Published in new car financemortgage brokerhome finance by Vicky Edema
There are not too many benefits coming out of the world wide credit crisis, but one at least, is the reducing home finance interest rates that we are now experiencing in Australia. Home finance is becoming more affordable as the Reserve Bank of Australia (RBA) drops interest rates. In October interest rates reduced by 1% p.a and then in November they reduced again by a further 0.75%. While the banks and other lending institutions may not always pass on the full rate reduction to their home finance customers, at least part of these rate reductions are being passed on with the result that home finance interest rates are now below 7% p.a. variable at least for standard home finance loans.

It does not seem so long ago that everyone was anxious about the upward trend in home finance interest rates. We saw a number of RBA interest rate increases to the point where many home finance packages had an interest rate exceeding 9% p.a. Fortunately,not too many people fixed their rates at these higher home finance rate levels, instead deciding to ride out the changes and hope that interest rates would fall again. And fall they have done.

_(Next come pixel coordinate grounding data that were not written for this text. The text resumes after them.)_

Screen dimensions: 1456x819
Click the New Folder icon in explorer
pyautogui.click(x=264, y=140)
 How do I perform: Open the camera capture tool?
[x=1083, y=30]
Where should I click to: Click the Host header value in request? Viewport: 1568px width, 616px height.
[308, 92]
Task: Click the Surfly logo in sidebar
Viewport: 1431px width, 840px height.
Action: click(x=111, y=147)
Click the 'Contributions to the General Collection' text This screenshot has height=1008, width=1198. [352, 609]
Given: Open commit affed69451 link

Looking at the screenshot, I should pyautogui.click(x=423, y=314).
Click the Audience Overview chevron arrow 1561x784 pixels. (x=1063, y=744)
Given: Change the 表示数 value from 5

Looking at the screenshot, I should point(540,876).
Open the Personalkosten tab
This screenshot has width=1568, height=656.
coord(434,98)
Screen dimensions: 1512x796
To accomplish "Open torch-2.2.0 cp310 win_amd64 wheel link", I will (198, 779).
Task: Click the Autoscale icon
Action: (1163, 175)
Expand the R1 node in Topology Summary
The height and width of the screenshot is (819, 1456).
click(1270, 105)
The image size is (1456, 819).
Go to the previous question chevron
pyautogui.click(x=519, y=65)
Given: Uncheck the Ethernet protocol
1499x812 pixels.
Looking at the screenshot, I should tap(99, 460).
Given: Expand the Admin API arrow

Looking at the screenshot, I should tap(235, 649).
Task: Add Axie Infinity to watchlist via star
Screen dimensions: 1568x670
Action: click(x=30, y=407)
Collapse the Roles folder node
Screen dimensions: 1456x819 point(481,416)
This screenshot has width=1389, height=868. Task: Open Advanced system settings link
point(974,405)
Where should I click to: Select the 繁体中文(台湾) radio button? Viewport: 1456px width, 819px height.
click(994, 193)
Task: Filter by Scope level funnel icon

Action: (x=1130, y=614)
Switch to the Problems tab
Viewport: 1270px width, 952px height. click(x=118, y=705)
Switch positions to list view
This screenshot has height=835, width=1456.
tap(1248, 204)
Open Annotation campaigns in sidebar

In Australia we will feel ecstatic if interest rates on home finance drop below 6% p.a. In the United States of America where this credit crisis first began to unravel home finance interest rates are predicted to go as low as 1%. Some economists even say they might see a negative interest rate on home finance. Can you imagine – the government or lender actually pays you to borrow money for home finance. Somehow I don’t see this happening here in Australia but at least as home finance rates come down here and elsewhere around the world, people will feel under considerably less stress.

Just why has there been this sudden reversal in interest and home finance rates? The concern is that if home finance and other loan interest rates remain high people will try to save and apply as much as possible to repay their home finance and other debts - credit cards, car finance etc. They will not spend on anything but the main necessities of life – food, petrol and their home finance mortgage which keeps a roof over their head. Because consumers stop spending, manufacturers stop producing as much (no one is buying) and ultimately because business revenues reduce workers are laid off. Unemployment escalates and the confidence in the country takes a nose dive. A recession or depression can follow if the governments do not turn confidence around and get people into spending mode again.

So, your home finance interest rates have been dropping, and there seems little doubt that we may see a further reduction in home finance rates in December 2008. If you want to keep the economy ticking then spend some of the surplus cash these lower home finance interest rates give you –don’t buy using your credit card - pay cash and keep the economy moving and people employed.